**TASK DATA**:
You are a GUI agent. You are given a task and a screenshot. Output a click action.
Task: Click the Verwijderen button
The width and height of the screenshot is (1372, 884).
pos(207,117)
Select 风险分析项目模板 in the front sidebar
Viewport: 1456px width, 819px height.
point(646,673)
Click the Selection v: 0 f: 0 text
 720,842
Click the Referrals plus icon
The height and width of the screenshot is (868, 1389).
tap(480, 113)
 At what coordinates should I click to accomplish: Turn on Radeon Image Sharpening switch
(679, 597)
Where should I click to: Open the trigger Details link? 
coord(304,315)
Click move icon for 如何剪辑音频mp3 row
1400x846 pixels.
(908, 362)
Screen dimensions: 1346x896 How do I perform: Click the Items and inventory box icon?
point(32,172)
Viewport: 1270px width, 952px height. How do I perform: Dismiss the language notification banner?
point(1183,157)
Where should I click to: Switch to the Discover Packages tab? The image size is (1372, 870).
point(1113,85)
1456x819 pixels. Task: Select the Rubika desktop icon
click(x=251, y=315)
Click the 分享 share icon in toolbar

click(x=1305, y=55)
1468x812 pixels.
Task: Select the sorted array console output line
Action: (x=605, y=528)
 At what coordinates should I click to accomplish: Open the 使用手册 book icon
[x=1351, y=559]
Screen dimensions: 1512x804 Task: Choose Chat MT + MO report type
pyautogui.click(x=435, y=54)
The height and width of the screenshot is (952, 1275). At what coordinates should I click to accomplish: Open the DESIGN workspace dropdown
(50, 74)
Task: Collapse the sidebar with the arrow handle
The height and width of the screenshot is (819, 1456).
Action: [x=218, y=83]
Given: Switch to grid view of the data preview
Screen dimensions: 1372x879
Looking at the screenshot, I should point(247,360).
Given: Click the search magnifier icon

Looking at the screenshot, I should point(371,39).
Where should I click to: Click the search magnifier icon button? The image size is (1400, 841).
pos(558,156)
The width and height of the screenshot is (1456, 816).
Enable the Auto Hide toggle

**PROBLEM TO SOLVE**:
Copy out the material word for word and line for line.

**RESPONSE TO THIS TASK**:
You are a GUI agent. You are given a task and a screenshot. Output a click action.
Task: Click the Verwijderen button
The width and height of the screenshot is (1372, 884).
pos(207,117)
Select 风险分析项目模板 in the front sidebar
Viewport: 1456px width, 819px height.
point(646,673)
Click the Selection v: 0 f: 0 text
 720,842
Click the Referrals plus icon
The height and width of the screenshot is (868, 1389).
tap(480, 113)
 At what coordinates should I click to accomplish: Turn on Radeon Image Sharpening switch
(679, 597)
Where should I click to: Open the trigger Details link? 
coord(304,315)
Click move icon for 如何剪辑音频mp3 row
1400x846 pixels.
(908, 362)
Screen dimensions: 1346x896 How do I perform: Click the Items and inventory box icon?
point(32,172)
Viewport: 1270px width, 952px height. How do I perform: Dismiss the language notification banner?
point(1183,157)
Where should I click to: Switch to the Discover Packages tab? The image size is (1372, 870).
point(1113,85)
1456x819 pixels. Task: Select the Rubika desktop icon
click(x=251, y=315)
Click the 分享 share icon in toolbar

click(x=1305, y=55)
1468x812 pixels.
Task: Select the sorted array console output line
Action: (x=605, y=528)
 At what coordinates should I click to accomplish: Open the 使用手册 book icon
[x=1351, y=559]
Screen dimensions: 1512x804 Task: Choose Chat MT + MO report type
pyautogui.click(x=435, y=54)
The height and width of the screenshot is (952, 1275). At what coordinates should I click to accomplish: Open the DESIGN workspace dropdown
(50, 74)
Task: Collapse the sidebar with the arrow handle
The height and width of the screenshot is (819, 1456).
Action: [x=218, y=83]
Given: Switch to grid view of the data preview
Screen dimensions: 1372x879
Looking at the screenshot, I should point(247,360).
Given: Click the search magnifier icon

Looking at the screenshot, I should point(371,39).
Where should I click to: Click the search magnifier icon button? The image size is (1400, 841).
pos(558,156)
The width and height of the screenshot is (1456, 816).
Enable the Auto Hide toggle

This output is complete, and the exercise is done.